The problem of unemployment in this country has been in existence for so many years and governments have never found a cure to this serious canker.  Tried as they could, none of them has been able to address this situation as it continues to worsen.  The way the country’s education system is currently structured, has also contributed to the churning out of more graduates into the system with no jobs to absorb them even with their marvellous performance in their education.  It will be of interest to know that First Class and Master Degree holders as well as those with Doctorate degrees are finding it very difficult to get jobs.  This thorny situation has facilitated the brain drain of qualified graduates to other countries to seek greener pastures at the expense of the country’s development.  Medical doctors, engineers, lawyers and other professionals trained with the hard earned foreign exchange, are serving in various capacities in other countries through no fault of theirs because of lack of employment.  Indeed, this is a worrying signal we need to address with dispatch.


It is a fact that our economy has not kept faith with the people, hence the huge backlog of unemployment rate in our dear country.  The unemployment rate which has become a national security issue is getting more and more desperate and can explode at any time considering what is happening and we need to adopt special measures to address the situation.  The problem as it stands now, should give the leaders of this country, a lot of headache and sleepless night.  We need to bring all the think tanks together in a major summit to brainstorm on this challenging situation and the way forward.

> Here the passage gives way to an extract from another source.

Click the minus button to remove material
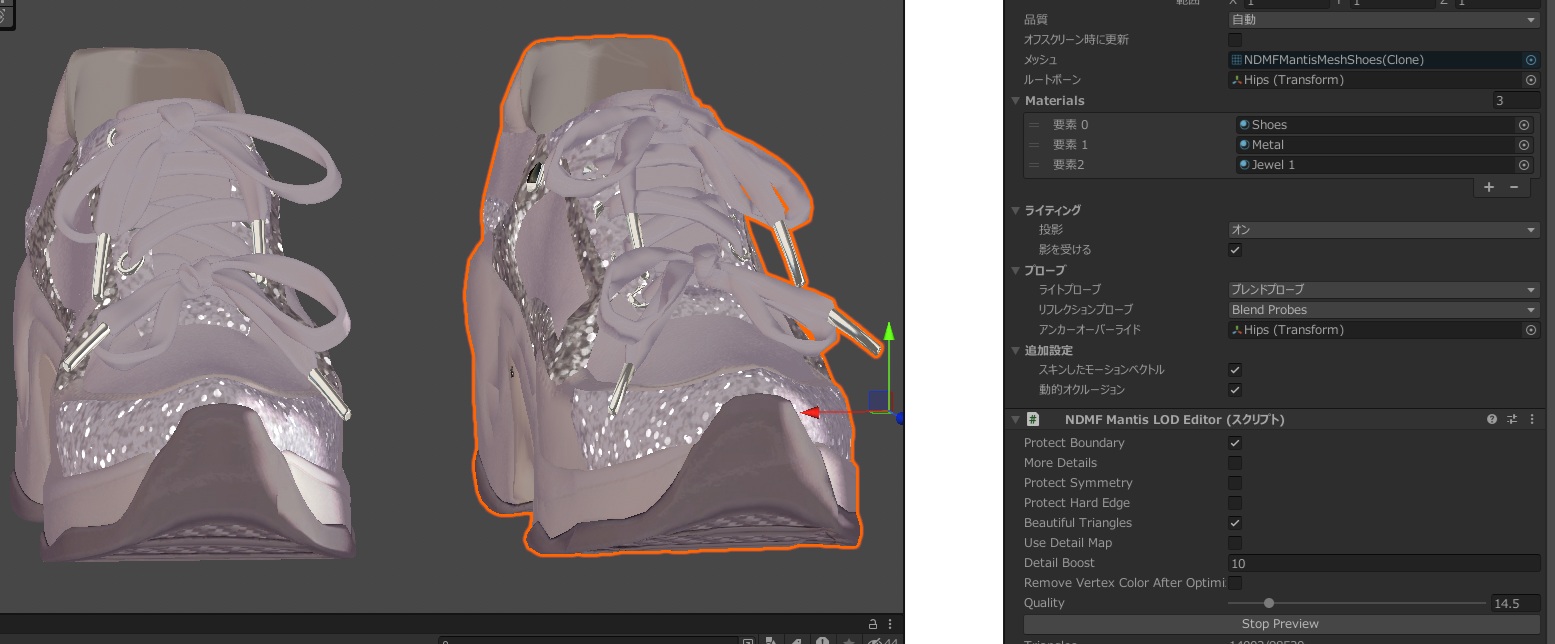Image resolution: width=1555 pixels, height=644 pixels. pyautogui.click(x=1514, y=187)
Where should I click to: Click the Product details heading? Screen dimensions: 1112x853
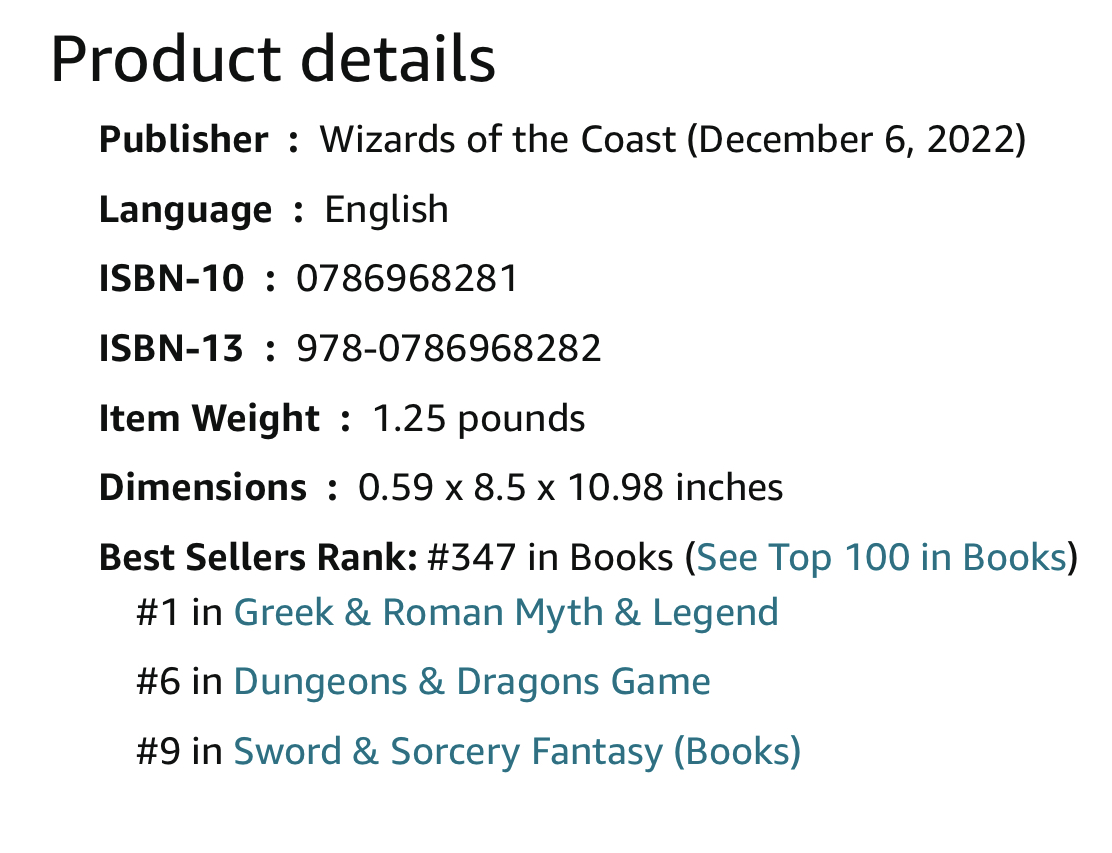[272, 60]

It is a fact that the rise in crime wave, corruption and other negative practices in our country, can be attributed to desperation among the youth.  Some of our idled youth have taken advantage of the situation to engage in all manner of corruption and crime related issues to make a living.  Available statistics indicate that most of these heinous crimes in the country are carried out by the youth.  We have been paying lip-service in this country for far too long and we need to wake up from our slumber and be proactive in dealing with some of these situations that are pushing the clock of progress backwards.

This country can easily rise above these difficulties if we are able to support our local industries and provide them with the needed resources and inputs to expand production.  By so doing, we will be able to absorb the teeming unemployed graduates and provide them with the necessary jobs.  Our local textile industries and manufacturing companies are dying gradually and we look on unconcerned.  The agriculture sector needs to be revamped and modernised in line with the ‘Planting for Food and Jobs’ agenda of the government to attract and encourage the youth to embrace the concept and work in that lucrative sector.


We have abundance of raw materials in this country but how to process them into finished goods has been our bane.  The Tema Oil Refinery (TOR), the Ghana National Petroleum Company (GNPC), the Electricity Company of Ghana (ECG), the Bulk Oil Storage and Transportation Company (BOST), GIHOC manufacturing companies and the host of other companies which are facing problems need to be capitalised and revamped to attract foreign investments so that they can employ most of our unemployed youth who are roaming the streets daily in search of jobs.

It is high time we limited the importation of foreign goods which we can manufacture locally and rather built and strengthened our local industries to produce quality goods for our markets.  Spending the chunk of our foreign exchange reserves to procure foreign goods is not in the interest of this country which abounds in human talents.  Our human resources are among the best in the whole world and that is why many foreign countries continue to knock on our doors for our graduates to help them restructure their economies.

Our leaders need to put an end to the wasteful spending on unnecessary things that do not help in the growth of the economy and channel our meagre resources into productive ventures so as to create the needed jobs for the teeming unemployed youth.